Bianca’s hair was in a few large satin-smooth curls tied back with a ribbon of so fresh a green as to be almost gold, and the Signora knew that, after a careful brushing, five minutes had accomplished all the rest. There were no curl-papers nor hot irons; it was only to brush the tress about the pretty fore-finger, and it dropped in glossy coil on coil.

“Many people do not like curls,” Bianca said. “But it seems a pity to straighten out and braid curly hair. I think nature meant such hair to have its own way, just like vine tendrils, though the use may not be so evident.”

She spoke with a certain quietness, not cold, yet not cordial, and kept her eyes fixed on the braid her skilful fingers were weaving rapidly.

The Signora took up the photographs she had laid aside, glanced at one, and dropped it, then looked at the other for some time in silence. “What fine, earnest eyes he has!” she said at length. “There is even something reproachful in their expression, as if he were looking at one who had doubted him. I do not doubt you, sir. On the contrary, I am disposed to have the utmost confidence in you. Moreover, I shall be happy to see you in Rome.”

She laid the photograph carefully on the other, and, closing her eyes, resigned herself entirely to the care of her pretty handmaiden. There was silence for a few minutes while the braids were being finished; then she felt a soft hand slip down each cheek with a caressing touch. “Open your eyes, _carissima mia_,” said a voice as soft, “and tell me how these are to be arranged. Will you have them looped or in a crown?”

The thin ice was quite melted; and when the hair-dressing was finished, Bianca went off to her own room, bearing the treasure that had been put into her possession in such an artful manner. “It makes me feel very twisted to act in such a crooked way; but if it is a crooked it isn’t a dark way. And the dear child is so happy!” the Signora thought.

A shower was passing to the south when our party came out of the church at noon, and the sun was so veiled that they sent their carriage on, and walked from _Santa Croce_ to St. John Lateran. They could see a pearly stream of water pouring down far away from a dark spot in the sky to a dark spot on the earth; but the clouds over their heads were as tender and delicate as the shadows of maidenhair ferns about a fountain. They lingered till every one had passed them, and, when they came to the last mulberry-tree of the beautiful avenue, there was left only a _contadino_ lounging on the stone bench there. He was a spectacle of faded rags and superb contentment, and seemed to have neither desire nor intention to leave the place for hours; but when he saw them look longingly at the seat, he rose, saluted them with an indescribably shabby hat, in which were stuck three fresh roses, and relinquished the bench to them.

Bianca sighed with delight as she glanced about, but said nothing. The others seemed disposed to talk.
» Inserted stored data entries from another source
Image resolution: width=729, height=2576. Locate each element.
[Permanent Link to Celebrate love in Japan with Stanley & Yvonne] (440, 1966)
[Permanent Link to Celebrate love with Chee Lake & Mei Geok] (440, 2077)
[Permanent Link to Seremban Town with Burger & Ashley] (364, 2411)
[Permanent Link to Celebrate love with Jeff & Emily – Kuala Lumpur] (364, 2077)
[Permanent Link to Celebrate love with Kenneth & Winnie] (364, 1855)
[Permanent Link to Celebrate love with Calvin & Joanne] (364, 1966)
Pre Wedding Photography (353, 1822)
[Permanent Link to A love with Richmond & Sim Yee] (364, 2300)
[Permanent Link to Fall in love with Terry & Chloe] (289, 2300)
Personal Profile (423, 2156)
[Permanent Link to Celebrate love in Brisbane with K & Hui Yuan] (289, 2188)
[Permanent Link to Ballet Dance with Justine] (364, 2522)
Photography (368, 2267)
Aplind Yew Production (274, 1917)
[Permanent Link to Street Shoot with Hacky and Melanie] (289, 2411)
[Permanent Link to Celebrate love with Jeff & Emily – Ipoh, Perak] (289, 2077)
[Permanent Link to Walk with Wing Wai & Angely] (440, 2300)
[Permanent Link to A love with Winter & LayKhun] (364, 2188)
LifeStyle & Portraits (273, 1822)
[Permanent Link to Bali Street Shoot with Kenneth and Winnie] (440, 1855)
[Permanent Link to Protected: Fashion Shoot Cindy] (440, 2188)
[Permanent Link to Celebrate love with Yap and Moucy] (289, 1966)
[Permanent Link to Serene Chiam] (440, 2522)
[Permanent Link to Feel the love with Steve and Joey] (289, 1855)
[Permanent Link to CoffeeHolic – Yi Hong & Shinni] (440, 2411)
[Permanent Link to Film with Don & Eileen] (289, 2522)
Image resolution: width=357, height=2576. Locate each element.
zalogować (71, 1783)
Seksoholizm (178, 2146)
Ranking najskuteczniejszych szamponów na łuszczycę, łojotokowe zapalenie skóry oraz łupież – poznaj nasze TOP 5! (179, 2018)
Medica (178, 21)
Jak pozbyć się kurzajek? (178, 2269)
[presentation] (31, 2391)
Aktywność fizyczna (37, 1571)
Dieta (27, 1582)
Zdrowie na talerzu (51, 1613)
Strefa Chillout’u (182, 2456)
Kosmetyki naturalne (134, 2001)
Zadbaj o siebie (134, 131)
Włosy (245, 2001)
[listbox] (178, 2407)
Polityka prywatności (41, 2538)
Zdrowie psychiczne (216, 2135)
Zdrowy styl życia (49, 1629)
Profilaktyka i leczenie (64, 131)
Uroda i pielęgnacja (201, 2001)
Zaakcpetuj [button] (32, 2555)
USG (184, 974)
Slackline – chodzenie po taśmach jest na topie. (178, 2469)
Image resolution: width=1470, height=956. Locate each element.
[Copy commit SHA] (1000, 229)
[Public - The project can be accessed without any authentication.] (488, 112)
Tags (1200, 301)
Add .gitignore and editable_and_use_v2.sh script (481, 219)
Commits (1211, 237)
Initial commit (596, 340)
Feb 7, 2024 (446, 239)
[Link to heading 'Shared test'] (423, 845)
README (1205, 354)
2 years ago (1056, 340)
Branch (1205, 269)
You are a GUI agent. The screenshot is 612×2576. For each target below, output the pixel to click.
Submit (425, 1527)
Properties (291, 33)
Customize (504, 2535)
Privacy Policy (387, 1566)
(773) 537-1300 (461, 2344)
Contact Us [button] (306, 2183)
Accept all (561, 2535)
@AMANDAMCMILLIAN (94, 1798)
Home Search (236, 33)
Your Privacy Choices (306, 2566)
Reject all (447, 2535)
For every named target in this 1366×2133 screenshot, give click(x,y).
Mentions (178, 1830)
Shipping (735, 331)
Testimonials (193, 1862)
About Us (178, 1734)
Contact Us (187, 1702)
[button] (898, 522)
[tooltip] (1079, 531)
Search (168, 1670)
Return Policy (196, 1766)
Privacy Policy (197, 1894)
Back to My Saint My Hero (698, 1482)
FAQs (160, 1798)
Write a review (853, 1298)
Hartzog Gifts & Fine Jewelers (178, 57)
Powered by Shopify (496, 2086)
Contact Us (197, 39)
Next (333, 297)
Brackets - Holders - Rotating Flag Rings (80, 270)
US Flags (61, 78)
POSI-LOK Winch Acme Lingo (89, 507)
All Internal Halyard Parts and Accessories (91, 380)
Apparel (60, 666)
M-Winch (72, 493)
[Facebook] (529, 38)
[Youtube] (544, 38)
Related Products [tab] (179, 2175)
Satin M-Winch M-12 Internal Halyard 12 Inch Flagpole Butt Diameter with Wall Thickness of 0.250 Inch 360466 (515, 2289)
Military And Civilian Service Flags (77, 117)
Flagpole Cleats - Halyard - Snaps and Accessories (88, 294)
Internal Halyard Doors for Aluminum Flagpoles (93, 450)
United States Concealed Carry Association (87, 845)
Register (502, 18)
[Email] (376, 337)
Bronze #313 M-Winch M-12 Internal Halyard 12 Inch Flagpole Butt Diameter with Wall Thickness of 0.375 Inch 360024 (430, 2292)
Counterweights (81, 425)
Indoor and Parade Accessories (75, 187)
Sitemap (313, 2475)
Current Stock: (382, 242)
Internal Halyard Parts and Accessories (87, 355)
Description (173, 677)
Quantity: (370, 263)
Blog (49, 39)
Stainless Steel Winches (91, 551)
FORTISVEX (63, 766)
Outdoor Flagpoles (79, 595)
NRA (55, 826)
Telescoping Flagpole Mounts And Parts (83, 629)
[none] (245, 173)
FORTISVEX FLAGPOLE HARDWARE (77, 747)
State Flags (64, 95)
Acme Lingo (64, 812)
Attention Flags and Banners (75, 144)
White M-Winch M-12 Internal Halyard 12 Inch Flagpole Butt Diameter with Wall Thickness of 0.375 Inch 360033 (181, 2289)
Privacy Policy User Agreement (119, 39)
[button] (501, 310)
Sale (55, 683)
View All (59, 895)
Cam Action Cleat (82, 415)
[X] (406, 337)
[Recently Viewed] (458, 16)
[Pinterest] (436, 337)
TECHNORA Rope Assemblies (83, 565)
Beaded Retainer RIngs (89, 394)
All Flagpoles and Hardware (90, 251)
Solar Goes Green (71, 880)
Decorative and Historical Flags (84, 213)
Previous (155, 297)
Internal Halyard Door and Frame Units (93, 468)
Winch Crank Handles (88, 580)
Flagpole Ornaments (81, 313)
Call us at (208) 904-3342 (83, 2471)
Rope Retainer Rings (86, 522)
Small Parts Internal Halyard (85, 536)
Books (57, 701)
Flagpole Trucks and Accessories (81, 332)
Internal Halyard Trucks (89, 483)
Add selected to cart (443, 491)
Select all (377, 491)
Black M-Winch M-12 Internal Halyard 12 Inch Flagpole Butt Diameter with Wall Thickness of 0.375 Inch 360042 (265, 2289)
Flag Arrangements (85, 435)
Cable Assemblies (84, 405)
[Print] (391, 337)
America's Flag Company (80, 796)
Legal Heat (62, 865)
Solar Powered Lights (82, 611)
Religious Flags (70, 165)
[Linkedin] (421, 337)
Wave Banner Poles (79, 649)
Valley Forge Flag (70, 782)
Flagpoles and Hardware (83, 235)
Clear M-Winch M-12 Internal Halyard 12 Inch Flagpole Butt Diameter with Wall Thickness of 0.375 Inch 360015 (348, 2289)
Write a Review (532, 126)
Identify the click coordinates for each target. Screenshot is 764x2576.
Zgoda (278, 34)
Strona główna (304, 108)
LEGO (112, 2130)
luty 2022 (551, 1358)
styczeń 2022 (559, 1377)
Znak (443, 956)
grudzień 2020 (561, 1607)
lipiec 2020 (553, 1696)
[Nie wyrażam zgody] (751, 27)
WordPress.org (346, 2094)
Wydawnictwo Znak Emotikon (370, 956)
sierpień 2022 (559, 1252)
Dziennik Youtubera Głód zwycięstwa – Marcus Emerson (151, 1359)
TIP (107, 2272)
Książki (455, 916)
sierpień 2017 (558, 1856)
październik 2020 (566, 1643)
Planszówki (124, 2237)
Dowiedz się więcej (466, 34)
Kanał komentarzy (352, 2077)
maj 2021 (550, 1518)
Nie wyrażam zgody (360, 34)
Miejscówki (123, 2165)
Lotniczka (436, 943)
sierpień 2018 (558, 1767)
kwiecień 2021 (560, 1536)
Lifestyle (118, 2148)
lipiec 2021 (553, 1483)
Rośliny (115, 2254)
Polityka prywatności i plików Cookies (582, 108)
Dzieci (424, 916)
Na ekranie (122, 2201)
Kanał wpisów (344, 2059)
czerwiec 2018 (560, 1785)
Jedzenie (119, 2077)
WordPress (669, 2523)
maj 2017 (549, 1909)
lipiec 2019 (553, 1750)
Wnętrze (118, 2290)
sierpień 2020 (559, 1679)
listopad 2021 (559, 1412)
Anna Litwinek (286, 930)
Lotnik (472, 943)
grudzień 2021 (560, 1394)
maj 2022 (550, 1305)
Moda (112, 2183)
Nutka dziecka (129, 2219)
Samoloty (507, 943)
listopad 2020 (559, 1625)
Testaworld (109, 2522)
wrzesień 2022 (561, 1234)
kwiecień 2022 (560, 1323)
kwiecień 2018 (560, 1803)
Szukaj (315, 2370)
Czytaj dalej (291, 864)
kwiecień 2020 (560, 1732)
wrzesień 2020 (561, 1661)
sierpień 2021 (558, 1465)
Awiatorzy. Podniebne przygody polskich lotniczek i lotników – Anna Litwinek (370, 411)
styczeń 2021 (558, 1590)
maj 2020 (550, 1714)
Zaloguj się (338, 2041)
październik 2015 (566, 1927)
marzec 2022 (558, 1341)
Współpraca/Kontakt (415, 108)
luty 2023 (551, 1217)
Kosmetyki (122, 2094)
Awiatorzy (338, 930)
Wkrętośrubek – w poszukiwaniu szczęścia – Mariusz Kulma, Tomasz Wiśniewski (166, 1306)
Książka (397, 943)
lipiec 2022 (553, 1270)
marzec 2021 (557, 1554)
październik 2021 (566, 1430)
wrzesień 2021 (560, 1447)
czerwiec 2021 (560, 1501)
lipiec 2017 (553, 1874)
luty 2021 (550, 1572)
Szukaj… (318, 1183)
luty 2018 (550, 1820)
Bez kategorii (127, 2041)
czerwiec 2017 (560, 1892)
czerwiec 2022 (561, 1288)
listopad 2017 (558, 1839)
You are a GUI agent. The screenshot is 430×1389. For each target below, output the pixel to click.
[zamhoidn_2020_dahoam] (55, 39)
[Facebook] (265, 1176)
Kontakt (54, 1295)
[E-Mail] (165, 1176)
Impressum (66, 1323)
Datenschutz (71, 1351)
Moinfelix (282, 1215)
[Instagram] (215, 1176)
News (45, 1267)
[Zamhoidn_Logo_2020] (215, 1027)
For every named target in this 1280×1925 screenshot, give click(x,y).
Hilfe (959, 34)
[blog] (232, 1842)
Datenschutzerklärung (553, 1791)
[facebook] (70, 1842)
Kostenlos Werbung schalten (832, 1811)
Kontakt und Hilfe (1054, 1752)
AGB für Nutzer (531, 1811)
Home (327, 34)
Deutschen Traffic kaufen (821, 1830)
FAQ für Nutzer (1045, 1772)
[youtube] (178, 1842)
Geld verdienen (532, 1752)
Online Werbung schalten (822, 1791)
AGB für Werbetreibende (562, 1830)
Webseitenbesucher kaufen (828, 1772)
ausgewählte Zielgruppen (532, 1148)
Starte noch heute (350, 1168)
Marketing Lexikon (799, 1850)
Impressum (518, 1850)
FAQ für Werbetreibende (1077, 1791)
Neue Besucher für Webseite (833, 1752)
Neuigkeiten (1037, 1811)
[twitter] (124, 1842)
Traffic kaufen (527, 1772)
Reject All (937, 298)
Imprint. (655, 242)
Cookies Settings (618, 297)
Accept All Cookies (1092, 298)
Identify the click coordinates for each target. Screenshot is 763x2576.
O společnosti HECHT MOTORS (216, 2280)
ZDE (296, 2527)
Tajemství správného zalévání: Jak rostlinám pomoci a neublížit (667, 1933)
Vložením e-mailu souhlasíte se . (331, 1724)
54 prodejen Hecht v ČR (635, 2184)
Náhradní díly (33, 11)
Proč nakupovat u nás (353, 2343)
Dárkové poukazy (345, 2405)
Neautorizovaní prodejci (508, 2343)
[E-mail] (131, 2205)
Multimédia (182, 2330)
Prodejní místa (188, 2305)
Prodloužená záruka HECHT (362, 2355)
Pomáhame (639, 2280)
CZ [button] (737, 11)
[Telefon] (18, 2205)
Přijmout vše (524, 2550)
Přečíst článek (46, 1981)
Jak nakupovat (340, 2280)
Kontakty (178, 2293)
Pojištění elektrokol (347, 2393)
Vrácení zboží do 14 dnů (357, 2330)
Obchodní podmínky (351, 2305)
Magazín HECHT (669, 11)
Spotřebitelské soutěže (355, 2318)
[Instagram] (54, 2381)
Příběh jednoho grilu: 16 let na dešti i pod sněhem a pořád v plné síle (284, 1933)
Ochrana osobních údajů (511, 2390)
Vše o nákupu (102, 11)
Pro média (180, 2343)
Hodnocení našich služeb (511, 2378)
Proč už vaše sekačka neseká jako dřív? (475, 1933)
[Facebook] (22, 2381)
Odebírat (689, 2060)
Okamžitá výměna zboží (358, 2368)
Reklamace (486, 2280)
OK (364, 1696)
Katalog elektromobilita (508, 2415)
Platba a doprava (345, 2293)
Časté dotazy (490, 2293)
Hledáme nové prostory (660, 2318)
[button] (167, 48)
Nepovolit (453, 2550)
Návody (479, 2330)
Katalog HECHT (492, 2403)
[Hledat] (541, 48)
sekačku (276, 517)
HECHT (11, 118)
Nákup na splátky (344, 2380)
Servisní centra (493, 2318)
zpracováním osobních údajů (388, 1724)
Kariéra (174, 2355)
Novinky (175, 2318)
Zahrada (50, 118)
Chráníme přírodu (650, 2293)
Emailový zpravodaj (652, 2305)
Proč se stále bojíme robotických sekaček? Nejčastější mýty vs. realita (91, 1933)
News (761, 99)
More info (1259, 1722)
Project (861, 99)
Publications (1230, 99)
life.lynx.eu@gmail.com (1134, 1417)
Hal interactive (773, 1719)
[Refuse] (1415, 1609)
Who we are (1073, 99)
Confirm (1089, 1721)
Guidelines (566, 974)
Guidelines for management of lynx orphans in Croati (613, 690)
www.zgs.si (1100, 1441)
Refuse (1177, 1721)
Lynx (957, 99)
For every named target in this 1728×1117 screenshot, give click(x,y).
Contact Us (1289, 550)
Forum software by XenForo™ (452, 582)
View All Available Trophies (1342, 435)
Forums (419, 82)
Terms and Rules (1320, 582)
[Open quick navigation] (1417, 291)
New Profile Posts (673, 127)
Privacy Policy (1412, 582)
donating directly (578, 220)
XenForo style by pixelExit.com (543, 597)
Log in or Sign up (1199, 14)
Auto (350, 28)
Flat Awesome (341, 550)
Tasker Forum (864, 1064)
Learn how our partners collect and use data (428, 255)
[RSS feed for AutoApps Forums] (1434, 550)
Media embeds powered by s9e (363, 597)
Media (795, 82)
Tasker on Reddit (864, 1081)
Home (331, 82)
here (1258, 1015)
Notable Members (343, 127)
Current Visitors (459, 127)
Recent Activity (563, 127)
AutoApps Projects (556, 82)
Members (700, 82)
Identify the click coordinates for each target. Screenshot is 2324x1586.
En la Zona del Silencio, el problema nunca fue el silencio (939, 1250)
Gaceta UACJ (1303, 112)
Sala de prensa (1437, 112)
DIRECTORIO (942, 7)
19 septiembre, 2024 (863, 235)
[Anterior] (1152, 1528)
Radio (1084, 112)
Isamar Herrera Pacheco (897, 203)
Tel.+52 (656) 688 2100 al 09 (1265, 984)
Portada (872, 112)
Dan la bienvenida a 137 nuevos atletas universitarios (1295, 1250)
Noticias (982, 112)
“I heard this morning, Signora, what made me understand your admiration for the Italian language,” Mr. Vane said. “While you three were in the church I went outside the door, and presently, as I stood there, I heard two men talking behind me. Of course I did not understand a word they said, but I listened attentively. I never heard such exquisite spoken sounds in my life. The questions and replies made me think of the beautiful incised wreaths and sprigs on your candelabra. There wasn’t a syllable blurred, as we constantly hear in our own language; but I am sure every word was pronounced perfectly. When the two seemed to be going, I looked round and saw two Capuchin monks with bare ankles, and robes faded out to a dull brick-color.”

“Those same faded robes may cover very accomplished men,” the Signora said. “Some of them are fine preachers. I wish we had more preaching in Rome. One very seldom hears a sermon. The first one I heard made the same impression on me, as to the language, that the talk of these monks has made on you. I did not understand, but I was charmed. It reminded me of—Landor, wasn’t it? writing of Porson:

“‘So voluble, so eloquent, You little heeded what he meant.’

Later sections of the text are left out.